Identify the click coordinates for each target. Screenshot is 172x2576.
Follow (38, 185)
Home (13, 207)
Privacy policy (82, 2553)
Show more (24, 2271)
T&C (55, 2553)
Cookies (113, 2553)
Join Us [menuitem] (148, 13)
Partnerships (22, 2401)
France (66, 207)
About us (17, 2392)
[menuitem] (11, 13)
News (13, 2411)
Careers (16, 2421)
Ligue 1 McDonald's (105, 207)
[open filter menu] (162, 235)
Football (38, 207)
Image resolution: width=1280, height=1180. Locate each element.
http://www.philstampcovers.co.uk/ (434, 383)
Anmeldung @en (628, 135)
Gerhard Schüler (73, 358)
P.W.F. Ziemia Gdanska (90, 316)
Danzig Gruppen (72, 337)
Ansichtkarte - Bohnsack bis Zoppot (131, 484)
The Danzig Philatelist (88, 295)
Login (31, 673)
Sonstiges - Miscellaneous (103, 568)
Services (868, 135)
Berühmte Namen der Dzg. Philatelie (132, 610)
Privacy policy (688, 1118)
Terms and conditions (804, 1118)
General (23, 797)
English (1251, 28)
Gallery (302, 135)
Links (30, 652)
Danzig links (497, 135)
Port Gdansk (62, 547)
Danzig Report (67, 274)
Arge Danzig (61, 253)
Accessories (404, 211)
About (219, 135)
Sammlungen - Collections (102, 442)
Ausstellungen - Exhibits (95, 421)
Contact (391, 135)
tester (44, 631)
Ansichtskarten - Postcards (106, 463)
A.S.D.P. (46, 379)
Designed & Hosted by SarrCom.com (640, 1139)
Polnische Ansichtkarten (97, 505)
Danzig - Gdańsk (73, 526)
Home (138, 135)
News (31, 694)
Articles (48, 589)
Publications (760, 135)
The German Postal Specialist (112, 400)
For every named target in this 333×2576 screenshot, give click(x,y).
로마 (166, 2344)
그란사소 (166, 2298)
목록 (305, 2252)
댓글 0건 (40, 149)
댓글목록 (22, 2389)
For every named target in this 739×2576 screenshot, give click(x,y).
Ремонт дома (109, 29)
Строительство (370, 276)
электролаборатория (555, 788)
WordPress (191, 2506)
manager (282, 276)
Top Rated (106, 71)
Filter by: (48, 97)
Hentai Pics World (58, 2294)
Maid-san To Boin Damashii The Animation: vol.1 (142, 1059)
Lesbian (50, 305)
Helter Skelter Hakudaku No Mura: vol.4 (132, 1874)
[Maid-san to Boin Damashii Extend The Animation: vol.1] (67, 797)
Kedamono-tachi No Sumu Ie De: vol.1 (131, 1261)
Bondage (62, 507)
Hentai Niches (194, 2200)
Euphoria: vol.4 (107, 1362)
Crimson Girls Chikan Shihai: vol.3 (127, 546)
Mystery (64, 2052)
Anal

##############################

[What is needed] Show every line from the entries that includes the word "click".

[Task solution]
Identify the click coordinates for each target. Screenshot is 172x2576.
For every named target in this 333×2576 screenshot, give click(x,y).
For every named target in this 739×2576 screenshot, give click(x,y).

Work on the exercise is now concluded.